The age of obsequious, infantilizing, anthropomorphic operating systems—think Clippy and his cohort—may be a dim comic memory, but it's helped inspire an entire (though brief) generation of art and music.
Now, a new jam game called RadOS, billed as a "modern horror experience", summons the simultaneously hilarious and nightmarish circumstance of cursing softly at a bright, gooey GUI as you struggle desperately against losing everything. Your virtual assistant is a goofy, wittering submarine sandwich wearing shoes (this is never explained), who cheerfully informs you that thanks to some crucial updates, your system will restart in 30 seconds. That's about how much time you have to save all your unsaved work.
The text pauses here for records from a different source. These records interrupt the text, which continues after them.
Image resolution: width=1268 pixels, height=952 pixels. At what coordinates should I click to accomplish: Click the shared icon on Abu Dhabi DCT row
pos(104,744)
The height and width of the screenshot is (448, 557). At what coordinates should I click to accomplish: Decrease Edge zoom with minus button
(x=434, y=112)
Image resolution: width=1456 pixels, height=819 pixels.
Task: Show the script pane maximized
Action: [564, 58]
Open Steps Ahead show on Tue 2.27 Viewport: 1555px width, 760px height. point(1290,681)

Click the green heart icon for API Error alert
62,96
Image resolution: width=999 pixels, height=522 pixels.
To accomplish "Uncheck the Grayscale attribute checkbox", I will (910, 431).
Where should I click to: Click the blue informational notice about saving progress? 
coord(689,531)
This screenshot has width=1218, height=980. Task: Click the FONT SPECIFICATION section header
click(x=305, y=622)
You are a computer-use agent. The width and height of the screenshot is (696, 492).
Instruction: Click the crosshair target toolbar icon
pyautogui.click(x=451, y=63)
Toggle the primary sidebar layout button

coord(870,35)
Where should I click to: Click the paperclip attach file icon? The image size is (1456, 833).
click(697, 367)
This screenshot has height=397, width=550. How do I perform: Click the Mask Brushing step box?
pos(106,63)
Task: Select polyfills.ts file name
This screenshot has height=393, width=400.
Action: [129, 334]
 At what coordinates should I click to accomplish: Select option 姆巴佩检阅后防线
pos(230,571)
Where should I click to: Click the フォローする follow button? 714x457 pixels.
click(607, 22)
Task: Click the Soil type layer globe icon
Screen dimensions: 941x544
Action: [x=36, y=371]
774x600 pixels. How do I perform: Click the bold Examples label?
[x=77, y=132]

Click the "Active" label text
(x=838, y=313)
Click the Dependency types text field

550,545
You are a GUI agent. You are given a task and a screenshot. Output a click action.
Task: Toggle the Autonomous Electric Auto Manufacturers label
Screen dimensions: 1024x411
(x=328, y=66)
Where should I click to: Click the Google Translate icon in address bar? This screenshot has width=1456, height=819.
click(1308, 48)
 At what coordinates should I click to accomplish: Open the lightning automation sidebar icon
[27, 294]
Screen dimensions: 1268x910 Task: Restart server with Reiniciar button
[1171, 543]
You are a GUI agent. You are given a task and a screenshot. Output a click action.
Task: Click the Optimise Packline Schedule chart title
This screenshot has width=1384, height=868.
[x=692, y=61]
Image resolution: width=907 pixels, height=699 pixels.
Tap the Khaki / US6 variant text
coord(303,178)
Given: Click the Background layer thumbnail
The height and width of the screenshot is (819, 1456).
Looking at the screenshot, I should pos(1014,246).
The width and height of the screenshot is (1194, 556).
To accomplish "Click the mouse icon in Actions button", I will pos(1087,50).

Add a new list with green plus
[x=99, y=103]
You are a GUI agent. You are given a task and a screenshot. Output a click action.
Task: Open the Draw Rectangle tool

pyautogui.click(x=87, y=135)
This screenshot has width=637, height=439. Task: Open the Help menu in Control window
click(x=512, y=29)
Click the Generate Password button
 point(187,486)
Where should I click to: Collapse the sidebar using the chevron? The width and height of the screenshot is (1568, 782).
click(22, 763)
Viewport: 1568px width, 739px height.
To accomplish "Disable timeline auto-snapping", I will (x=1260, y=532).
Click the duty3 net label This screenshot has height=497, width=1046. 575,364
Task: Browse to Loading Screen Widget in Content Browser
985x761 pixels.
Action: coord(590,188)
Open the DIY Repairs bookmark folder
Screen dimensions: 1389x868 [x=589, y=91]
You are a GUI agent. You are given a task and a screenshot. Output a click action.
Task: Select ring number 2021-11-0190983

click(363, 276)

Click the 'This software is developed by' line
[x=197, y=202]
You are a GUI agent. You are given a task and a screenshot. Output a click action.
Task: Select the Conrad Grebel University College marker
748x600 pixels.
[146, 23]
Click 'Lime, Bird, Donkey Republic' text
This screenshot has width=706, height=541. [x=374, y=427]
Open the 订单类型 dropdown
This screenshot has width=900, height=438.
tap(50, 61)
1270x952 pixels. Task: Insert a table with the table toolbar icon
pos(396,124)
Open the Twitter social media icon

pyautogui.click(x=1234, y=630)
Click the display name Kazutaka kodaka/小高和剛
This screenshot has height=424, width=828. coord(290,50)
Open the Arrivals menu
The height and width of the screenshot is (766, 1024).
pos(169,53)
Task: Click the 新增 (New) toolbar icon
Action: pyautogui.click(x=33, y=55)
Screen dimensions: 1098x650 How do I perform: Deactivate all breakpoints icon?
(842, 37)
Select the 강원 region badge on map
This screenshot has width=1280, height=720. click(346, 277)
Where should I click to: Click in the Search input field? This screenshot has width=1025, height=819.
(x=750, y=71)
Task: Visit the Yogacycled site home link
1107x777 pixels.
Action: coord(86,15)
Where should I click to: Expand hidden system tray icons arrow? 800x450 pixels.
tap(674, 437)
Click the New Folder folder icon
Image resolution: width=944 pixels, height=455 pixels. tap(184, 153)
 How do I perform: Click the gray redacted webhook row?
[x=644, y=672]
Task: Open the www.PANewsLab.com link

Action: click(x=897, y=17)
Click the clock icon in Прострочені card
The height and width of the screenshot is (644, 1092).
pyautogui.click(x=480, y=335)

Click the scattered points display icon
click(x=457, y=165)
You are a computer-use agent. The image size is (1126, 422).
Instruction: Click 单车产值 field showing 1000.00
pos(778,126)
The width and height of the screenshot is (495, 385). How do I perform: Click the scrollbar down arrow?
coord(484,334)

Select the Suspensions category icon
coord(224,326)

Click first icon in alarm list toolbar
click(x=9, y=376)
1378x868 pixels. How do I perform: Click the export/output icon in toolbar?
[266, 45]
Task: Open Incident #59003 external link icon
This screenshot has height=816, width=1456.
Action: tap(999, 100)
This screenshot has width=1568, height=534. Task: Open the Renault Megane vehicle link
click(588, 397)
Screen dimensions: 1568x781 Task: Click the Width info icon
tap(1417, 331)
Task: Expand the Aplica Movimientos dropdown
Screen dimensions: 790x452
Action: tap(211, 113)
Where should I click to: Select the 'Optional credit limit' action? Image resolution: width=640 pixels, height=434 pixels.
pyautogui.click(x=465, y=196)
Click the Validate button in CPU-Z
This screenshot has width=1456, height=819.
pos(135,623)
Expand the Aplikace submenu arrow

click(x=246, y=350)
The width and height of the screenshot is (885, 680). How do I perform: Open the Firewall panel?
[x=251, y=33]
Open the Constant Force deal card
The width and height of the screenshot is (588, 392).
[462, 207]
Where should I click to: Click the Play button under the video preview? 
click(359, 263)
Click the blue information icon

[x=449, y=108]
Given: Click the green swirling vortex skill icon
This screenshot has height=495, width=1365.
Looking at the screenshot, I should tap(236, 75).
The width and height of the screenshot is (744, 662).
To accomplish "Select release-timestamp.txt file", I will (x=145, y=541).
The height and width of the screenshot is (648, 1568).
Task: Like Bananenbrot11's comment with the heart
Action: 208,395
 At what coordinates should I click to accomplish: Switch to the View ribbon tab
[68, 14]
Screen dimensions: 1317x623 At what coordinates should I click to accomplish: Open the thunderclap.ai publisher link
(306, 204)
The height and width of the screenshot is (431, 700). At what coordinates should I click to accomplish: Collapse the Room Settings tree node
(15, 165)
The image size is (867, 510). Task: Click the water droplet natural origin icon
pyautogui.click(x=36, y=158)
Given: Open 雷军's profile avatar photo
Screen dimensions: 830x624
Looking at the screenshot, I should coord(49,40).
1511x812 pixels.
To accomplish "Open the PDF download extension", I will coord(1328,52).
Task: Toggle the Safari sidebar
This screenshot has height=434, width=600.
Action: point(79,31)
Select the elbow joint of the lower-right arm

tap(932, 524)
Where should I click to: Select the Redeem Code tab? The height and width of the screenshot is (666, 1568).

RadOS presents you with the impossible feat of saving several windows' worth of work in those 30 seconds, and these vary for each playthrough—figuring out how to save, export, submit, et cetera each open project is made ever more enraging by the assistant continually popping in to "help."
If it's possible to succeed, I haven't managed it; I think instead it's a nihilistic commentary on Windows 95, designed to frustrate you and make you laugh a little bit (the user icon, a cavernous hood with a blossom emerging from its depths, is wonderfully eerie).
RadOS was made for the recent Toronto Game Jam and is downloadable for free. There's no Mac version.